Collected data
####################
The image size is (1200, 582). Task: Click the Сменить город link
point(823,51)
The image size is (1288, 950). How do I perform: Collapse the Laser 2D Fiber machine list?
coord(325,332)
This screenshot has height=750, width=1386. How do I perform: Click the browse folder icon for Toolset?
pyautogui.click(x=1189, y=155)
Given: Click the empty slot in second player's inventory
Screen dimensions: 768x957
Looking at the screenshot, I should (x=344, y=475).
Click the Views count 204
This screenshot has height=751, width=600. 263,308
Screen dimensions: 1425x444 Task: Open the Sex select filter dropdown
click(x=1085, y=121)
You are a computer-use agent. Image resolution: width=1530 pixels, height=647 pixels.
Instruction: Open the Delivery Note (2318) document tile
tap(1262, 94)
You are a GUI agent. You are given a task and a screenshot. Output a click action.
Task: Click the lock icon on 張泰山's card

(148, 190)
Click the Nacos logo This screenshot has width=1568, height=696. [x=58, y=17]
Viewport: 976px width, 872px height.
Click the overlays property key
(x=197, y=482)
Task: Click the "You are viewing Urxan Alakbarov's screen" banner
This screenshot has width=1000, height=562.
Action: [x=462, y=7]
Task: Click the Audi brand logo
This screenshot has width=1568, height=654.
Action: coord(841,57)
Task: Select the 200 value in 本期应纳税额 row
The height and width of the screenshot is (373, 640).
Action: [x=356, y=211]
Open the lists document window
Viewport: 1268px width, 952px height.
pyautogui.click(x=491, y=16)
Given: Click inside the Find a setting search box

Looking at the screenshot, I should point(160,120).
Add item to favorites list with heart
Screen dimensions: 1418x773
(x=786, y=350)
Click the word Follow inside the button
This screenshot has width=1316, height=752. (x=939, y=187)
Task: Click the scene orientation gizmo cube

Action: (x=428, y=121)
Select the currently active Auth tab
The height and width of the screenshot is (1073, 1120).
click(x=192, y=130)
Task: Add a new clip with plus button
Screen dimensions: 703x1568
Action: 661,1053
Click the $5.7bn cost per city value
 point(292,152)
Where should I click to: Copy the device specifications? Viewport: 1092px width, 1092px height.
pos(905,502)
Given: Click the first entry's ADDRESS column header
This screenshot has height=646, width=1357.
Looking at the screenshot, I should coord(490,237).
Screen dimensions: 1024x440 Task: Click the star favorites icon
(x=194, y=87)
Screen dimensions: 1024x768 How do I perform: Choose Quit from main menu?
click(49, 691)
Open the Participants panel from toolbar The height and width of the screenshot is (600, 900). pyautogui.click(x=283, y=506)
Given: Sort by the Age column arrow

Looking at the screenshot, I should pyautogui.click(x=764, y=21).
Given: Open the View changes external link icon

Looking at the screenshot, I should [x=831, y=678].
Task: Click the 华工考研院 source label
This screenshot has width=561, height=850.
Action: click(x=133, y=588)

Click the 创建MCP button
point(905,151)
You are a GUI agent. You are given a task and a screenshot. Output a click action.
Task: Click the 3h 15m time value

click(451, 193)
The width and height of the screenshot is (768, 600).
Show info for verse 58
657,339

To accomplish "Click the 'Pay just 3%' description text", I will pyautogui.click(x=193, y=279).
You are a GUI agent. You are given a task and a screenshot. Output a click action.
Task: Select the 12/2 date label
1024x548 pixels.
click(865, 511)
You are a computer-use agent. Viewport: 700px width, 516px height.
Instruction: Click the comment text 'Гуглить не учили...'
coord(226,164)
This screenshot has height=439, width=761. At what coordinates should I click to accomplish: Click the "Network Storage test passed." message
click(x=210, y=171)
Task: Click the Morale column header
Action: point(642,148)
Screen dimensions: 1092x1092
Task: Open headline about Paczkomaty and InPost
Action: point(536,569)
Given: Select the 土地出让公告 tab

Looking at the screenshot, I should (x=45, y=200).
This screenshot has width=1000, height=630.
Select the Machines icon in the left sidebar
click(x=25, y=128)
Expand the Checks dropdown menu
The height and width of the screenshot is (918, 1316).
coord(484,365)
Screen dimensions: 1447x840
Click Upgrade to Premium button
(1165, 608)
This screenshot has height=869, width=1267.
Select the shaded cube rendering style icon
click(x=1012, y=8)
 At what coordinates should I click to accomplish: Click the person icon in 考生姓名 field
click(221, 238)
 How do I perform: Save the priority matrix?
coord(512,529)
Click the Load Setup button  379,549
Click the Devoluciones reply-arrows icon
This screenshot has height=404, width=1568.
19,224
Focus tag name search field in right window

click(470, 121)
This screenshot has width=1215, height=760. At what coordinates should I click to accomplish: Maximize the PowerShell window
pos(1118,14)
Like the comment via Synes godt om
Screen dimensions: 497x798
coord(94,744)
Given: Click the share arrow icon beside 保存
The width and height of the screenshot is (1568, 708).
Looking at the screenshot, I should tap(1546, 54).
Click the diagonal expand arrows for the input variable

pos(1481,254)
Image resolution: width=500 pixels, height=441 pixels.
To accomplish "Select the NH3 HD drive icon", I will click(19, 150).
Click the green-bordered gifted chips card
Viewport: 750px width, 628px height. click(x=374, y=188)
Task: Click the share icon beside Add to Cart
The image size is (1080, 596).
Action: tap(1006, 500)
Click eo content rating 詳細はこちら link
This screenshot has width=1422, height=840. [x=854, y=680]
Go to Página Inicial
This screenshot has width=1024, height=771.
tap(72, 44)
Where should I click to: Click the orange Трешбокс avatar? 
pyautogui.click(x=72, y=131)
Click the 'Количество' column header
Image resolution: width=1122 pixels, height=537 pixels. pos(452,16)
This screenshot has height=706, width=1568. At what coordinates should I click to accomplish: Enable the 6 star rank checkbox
####################
Problem description => Copy every line in the entries above that has the string "beside" in it.

Completed exercise =>
Given: Click the share arrow icon beside 保存
Task: Click the share icon beside Add to Cart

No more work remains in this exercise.